- Przyjeżdżam do tej cerkwi od siedmiu lat i uczestniczę praktycznie we wszystkich pracach konserwatorskich, które były tutaj wykonywane. Tym razem przy oczyszczaniu dolnej części ściennej prezbiterium spod warstwy farby zaczęły wyłaniać się nam jakieś ciekawe kolorowe wzory i rysunki. Gdy dalej zaczęliśmy skrobać, okazało się, że są to zamalowane bardzo duże postacie z aureolami. Są to ikony przedstawiające apostołów. Postacie są bardzo duże, najwyższa ma prawie dwa metry 70 centymetrów wysokości - informuje nas Tomasz Dziurawiec, konserwator dzieł sztuki.
Remonty zabytkowej cerkwi pod wezwaniem Opieki Najświętszej Bogurodzicy w Zdyni zaczęły się już w latach 1969-1972 i 1990-1992. Gdy proboszczem parafii prawosławnej został ksiądz Arkadiusz Barańczuk, to praktycznie co roku są odnawiane jej poszczególne elementy.
Do tej pory wykonano wiele prac. Między innymi wymieniono szalunek, czyli stare gonty na nowe na elewacji całego budynku. W 2005 roku wykonano konserwację wrót carskich i diakońskich, co zakończyło całą renowację ikonostasu. W tym samym roku wykonano też instalację przeciwpożarową i antywłamaniową. W 2006 roku wymieniony został dach. Rok 2007 to wykonanie instalacji odgromowej i konserwacja pięciu ikon. Wymieniono też okna, a teraz prowadzone są prace przy konserwacji polichromii. Konserwator o swoim odkryciu powiadomił natychmiast proboszcza parafii.
- Jest to bardzo interesujące odkrycie. Ikony pewno mają wyjątkową historię. Wkrótce przyjedzie komisja, która je oceni. Następnie zostaną wpisane do rejestru zabytków. Na pewno po całkowitym odsłonięciu spod malowideł i renowacji znajdą godne miejsce w naszej cerkwi - podkreśla ks. dr Barańczuk.
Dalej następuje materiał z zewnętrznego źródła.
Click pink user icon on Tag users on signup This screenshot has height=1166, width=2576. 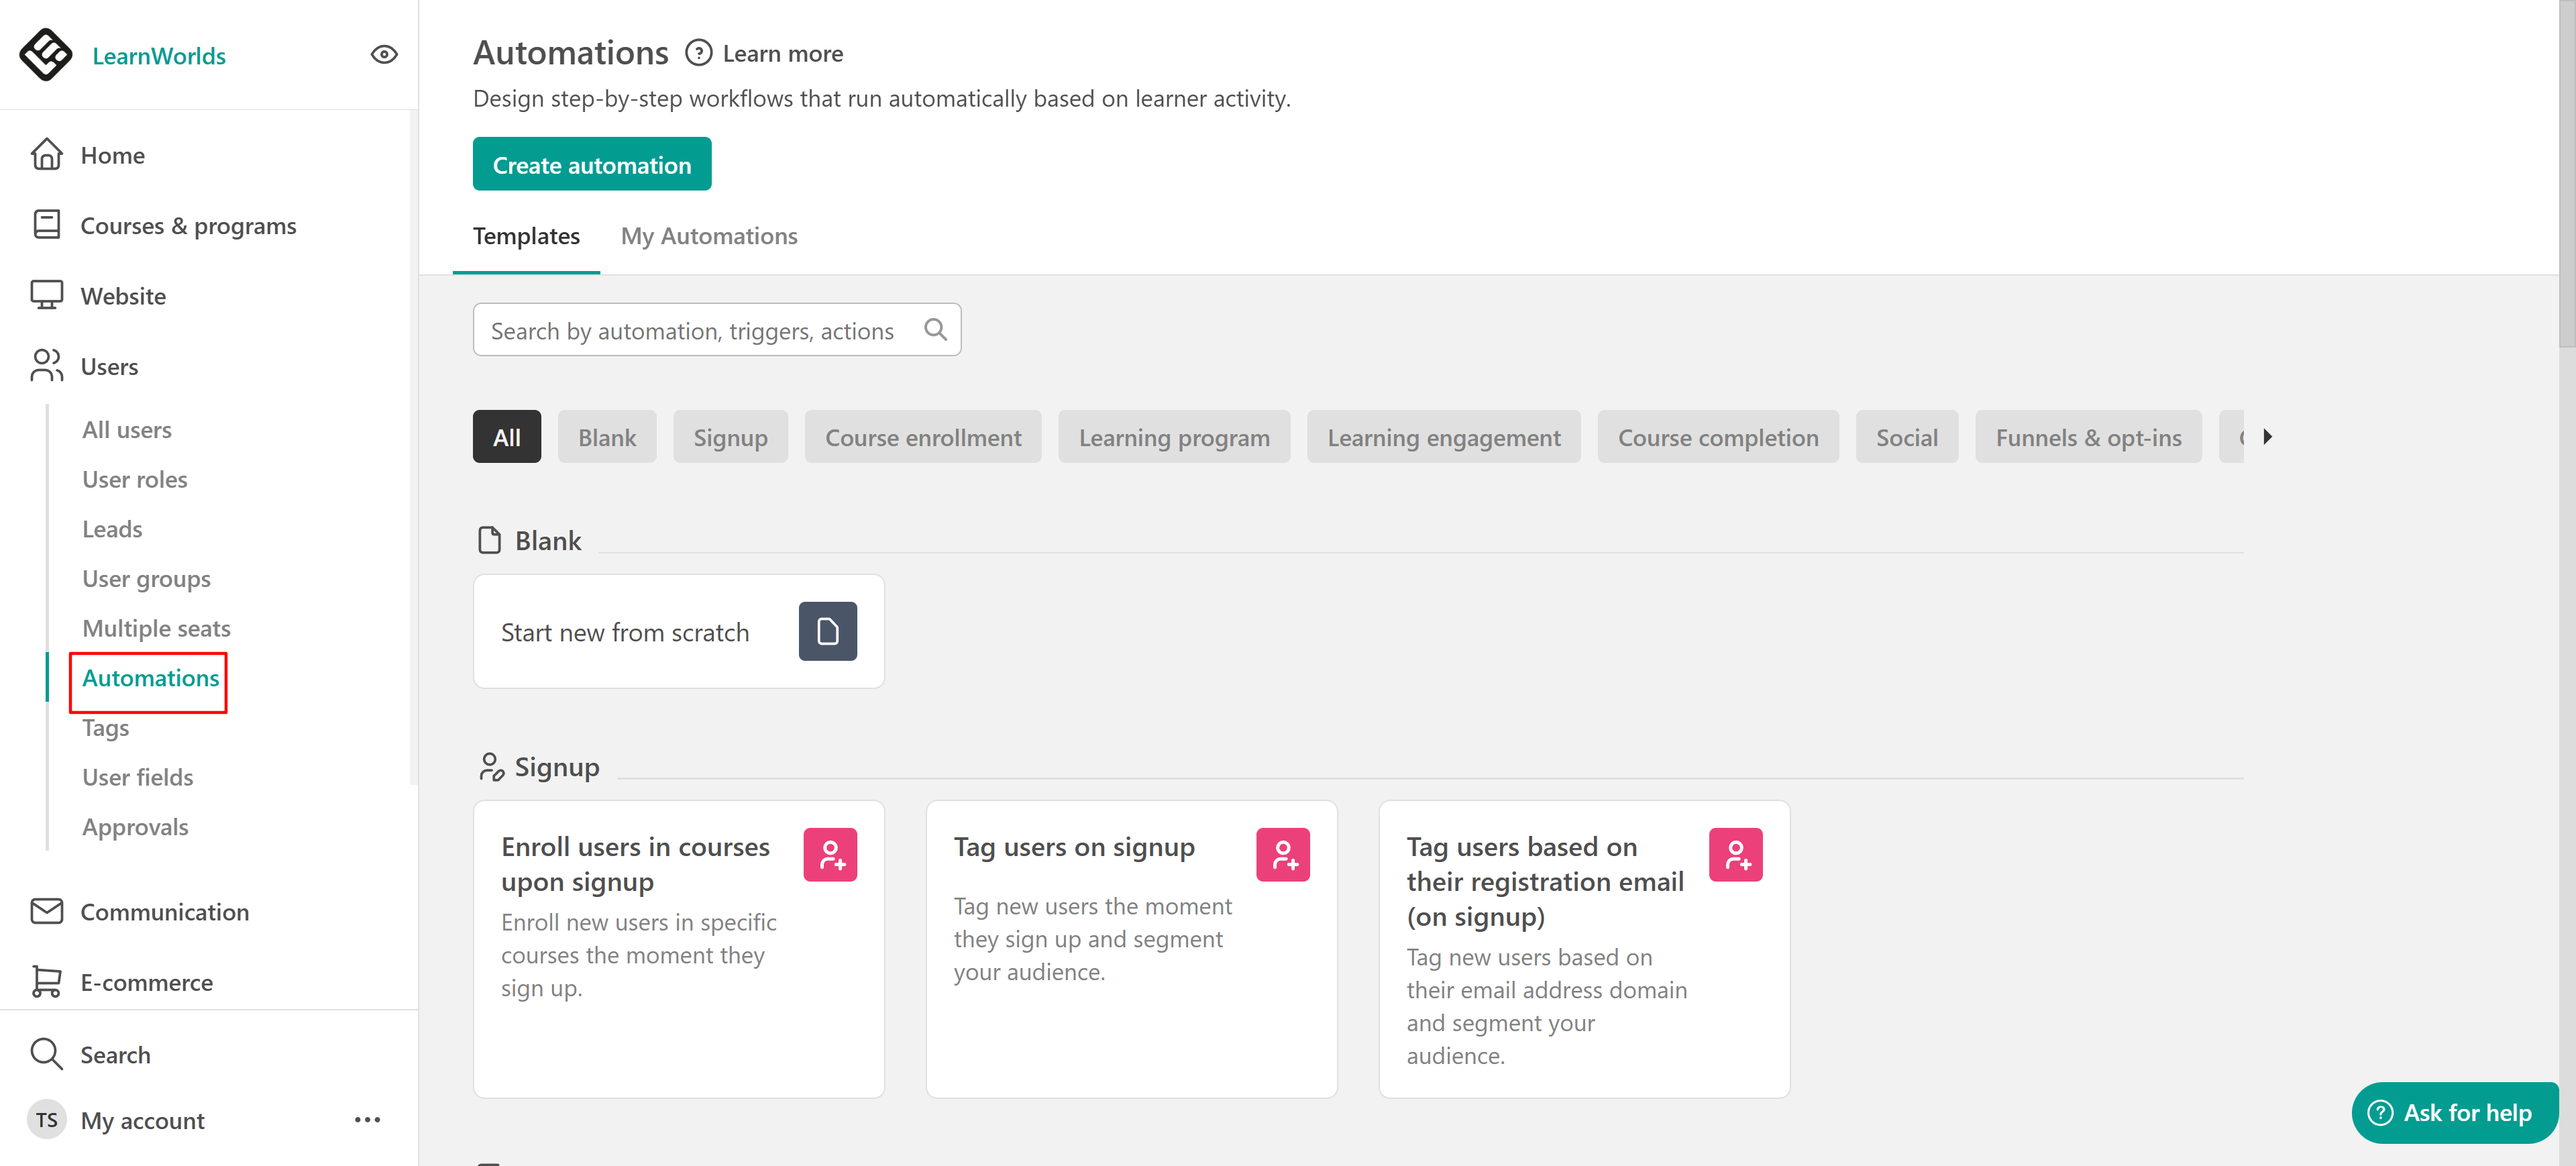1282,855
Tomasz Dziurawiec zwraca uwagę także jeszcze na inną bardzo ważną rzecz. - Wszystko wskazuje na to, że odkryte przez nas ikony są starsze od budynku cerkwi. Obecny budynek cerkwi w Zdyni pochodzi z 1795 roku. Odsłoniliśmy prawie czterdzieści procent ikon i możemy śmiało przypuszczać, że są one starsze niż cerkiew. Nie wiadomo, z jakiej pochodzą szkoły i jakim sposobem znalazły się w cerkwi oraz dlaczego zostały zamalowane. Myślę, że uda się nam ustalić z czasem te ciekawe szczegóły - dodaje konserwator Tomasz Dziurawiec.